WHAT YOU NEED TO DO: When you reach the line that contains "Where should I click to: Click the Office" in the data below, start reproducing lines exactly, and stop after the line that contains "Click the MacBook Pro benchmark bar".

(Stored items)
######

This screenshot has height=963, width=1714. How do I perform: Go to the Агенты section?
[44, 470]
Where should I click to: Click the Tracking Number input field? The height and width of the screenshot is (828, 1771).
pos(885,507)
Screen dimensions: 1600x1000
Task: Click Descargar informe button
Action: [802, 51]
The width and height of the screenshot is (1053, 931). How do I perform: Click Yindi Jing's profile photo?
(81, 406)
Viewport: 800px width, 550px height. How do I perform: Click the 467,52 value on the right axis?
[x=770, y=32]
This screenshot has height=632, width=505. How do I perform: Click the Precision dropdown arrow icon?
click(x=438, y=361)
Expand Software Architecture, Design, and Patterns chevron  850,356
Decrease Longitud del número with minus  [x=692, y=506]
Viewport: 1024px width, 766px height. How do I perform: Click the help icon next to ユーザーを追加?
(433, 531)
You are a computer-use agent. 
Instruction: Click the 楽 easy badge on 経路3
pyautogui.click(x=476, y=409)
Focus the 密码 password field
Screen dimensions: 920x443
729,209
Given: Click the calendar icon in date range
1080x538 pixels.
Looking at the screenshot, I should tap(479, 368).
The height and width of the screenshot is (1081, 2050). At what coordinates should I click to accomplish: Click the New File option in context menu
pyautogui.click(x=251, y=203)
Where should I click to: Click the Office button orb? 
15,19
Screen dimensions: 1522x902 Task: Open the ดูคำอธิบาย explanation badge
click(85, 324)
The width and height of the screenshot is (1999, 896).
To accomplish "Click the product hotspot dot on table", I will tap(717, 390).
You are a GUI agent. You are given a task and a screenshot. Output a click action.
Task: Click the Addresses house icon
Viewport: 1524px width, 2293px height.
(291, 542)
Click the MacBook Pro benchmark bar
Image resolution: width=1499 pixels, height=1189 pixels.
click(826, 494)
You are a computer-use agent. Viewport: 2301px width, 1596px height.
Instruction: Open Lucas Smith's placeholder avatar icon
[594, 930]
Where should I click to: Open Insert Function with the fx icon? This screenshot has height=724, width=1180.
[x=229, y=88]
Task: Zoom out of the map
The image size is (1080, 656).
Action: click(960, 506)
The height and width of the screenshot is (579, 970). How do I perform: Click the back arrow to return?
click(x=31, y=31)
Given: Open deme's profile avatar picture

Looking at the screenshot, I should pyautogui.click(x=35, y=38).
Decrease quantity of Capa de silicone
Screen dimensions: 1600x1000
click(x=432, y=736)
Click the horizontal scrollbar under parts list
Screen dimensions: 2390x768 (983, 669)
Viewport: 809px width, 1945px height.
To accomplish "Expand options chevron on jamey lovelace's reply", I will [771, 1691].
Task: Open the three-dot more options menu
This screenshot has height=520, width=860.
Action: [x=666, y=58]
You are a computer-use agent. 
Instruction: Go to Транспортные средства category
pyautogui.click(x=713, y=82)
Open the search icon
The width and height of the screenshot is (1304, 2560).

######

SOLUTION FOR THIS EXERCISE:
Where should I click to: Click the Office button orb? 
15,19
Screen dimensions: 1522x902 Task: Open the ดูคำอธิบาย explanation badge
click(85, 324)
The width and height of the screenshot is (1999, 896).
To accomplish "Click the product hotspot dot on table", I will tap(717, 390).
You are a GUI agent. You are given a task and a screenshot. Output a click action.
Task: Click the Addresses house icon
Viewport: 1524px width, 2293px height.
(291, 542)
Click the MacBook Pro benchmark bar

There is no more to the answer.